Content starts

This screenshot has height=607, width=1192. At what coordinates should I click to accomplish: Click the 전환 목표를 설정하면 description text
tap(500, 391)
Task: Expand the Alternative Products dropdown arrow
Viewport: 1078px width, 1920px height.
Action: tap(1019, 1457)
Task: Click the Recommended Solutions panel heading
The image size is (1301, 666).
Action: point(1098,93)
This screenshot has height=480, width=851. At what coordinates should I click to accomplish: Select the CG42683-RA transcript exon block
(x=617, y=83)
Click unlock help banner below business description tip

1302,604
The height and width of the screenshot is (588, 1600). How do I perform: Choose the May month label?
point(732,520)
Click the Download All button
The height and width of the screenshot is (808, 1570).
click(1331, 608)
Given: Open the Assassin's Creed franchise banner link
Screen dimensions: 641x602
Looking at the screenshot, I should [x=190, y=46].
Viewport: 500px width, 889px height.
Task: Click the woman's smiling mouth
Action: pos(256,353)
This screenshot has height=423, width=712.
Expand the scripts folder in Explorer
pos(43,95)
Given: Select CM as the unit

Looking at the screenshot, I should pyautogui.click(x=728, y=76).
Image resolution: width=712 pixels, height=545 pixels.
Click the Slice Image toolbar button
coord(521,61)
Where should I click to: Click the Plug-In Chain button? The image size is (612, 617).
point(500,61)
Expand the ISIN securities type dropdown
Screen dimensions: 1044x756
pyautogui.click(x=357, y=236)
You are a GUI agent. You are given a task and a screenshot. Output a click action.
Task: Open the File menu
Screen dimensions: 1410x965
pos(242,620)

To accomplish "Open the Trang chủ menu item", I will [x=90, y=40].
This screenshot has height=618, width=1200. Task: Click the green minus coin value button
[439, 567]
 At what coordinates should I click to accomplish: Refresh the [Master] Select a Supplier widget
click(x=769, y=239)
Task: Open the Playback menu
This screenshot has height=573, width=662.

Content ends

## WHAT IS REQUIRED
Could you retype the entire listing exactly?

## COMPLETED EXERCISE
This screenshot has height=607, width=1192. At what coordinates should I click to accomplish: Click the 전환 목표를 설정하면 description text
tap(500, 391)
Task: Expand the Alternative Products dropdown arrow
Viewport: 1078px width, 1920px height.
Action: tap(1019, 1457)
Task: Click the Recommended Solutions panel heading
The image size is (1301, 666).
Action: point(1098,93)
This screenshot has height=480, width=851. At what coordinates should I click to accomplish: Select the CG42683-RA transcript exon block
(x=617, y=83)
Click unlock help banner below business description tip

1302,604
The height and width of the screenshot is (588, 1600). How do I perform: Choose the May month label?
point(732,520)
Click the Download All button
The height and width of the screenshot is (808, 1570).
click(1331, 608)
Given: Open the Assassin's Creed franchise banner link
Screen dimensions: 641x602
Looking at the screenshot, I should [x=190, y=46].
Viewport: 500px width, 889px height.
Task: Click the woman's smiling mouth
Action: pos(256,353)
This screenshot has height=423, width=712.
Expand the scripts folder in Explorer
pos(43,95)
Given: Select CM as the unit

Looking at the screenshot, I should pyautogui.click(x=728, y=76).
Image resolution: width=712 pixels, height=545 pixels.
Click the Slice Image toolbar button
coord(521,61)
Where should I click to: Click the Plug-In Chain button? The image size is (612, 617).
point(500,61)
Expand the ISIN securities type dropdown
Screen dimensions: 1044x756
pyautogui.click(x=357, y=236)
You are a GUI agent. You are given a task and a screenshot. Output a click action.
Task: Open the File menu
Screen dimensions: 1410x965
pos(242,620)

To accomplish "Open the Trang chủ menu item", I will [x=90, y=40].
This screenshot has height=618, width=1200. Task: Click the green minus coin value button
[439, 567]
 At what coordinates should I click to accomplish: Refresh the [Master] Select a Supplier widget
click(x=769, y=239)
Task: Open the Playback menu
This screenshot has height=573, width=662.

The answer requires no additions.